**Assigned task**
If a line in the records below contains "computer", copy that line.

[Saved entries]
* * * *
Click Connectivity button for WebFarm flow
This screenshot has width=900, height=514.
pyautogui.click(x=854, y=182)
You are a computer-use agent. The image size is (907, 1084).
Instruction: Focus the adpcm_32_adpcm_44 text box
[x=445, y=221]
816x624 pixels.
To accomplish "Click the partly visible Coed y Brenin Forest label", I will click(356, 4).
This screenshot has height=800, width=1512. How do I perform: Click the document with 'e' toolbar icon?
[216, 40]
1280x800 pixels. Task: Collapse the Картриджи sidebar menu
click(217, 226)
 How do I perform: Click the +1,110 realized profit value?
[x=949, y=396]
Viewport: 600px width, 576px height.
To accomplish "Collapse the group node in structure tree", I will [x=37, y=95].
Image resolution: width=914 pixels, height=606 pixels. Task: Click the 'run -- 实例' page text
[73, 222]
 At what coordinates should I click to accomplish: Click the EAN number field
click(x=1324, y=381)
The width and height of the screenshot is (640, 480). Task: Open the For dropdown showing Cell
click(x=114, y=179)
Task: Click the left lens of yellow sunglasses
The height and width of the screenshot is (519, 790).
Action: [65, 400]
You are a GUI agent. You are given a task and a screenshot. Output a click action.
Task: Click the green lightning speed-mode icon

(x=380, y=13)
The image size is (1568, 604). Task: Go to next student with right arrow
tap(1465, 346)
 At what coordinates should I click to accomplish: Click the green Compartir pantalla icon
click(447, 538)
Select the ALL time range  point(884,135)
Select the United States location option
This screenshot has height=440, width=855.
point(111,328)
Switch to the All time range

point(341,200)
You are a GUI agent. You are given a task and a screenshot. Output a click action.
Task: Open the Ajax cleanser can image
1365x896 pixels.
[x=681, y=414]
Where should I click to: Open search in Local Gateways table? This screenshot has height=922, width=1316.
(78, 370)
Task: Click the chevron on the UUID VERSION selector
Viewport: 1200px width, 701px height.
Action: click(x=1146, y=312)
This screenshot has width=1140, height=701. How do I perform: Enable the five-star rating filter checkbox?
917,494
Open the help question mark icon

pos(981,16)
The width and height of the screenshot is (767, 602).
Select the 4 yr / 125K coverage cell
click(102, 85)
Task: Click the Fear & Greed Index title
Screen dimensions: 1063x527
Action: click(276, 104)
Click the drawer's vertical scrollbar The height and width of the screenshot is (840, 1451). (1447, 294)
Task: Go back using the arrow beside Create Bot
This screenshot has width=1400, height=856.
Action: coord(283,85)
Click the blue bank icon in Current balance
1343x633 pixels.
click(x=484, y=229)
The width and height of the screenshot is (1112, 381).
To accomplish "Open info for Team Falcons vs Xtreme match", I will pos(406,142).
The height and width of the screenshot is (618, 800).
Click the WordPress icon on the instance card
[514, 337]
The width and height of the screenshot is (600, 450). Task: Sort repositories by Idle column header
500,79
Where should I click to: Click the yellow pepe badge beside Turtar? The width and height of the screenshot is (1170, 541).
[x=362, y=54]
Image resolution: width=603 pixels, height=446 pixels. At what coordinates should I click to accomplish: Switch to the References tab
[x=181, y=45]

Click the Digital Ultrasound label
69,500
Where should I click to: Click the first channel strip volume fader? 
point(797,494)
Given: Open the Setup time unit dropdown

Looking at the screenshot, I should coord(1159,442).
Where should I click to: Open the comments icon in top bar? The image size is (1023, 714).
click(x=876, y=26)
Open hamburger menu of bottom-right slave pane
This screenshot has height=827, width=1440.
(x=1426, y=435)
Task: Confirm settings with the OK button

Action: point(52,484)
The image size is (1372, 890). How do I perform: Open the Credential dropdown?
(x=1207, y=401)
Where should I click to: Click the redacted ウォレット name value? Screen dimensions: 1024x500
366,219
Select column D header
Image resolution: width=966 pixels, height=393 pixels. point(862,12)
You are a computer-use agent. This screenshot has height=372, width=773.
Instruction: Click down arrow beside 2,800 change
* * * *
**Written solution**
You are a computer-use agent. The image size is (907, 1084).
You are a computer-use agent. This screenshot has height=372, width=773.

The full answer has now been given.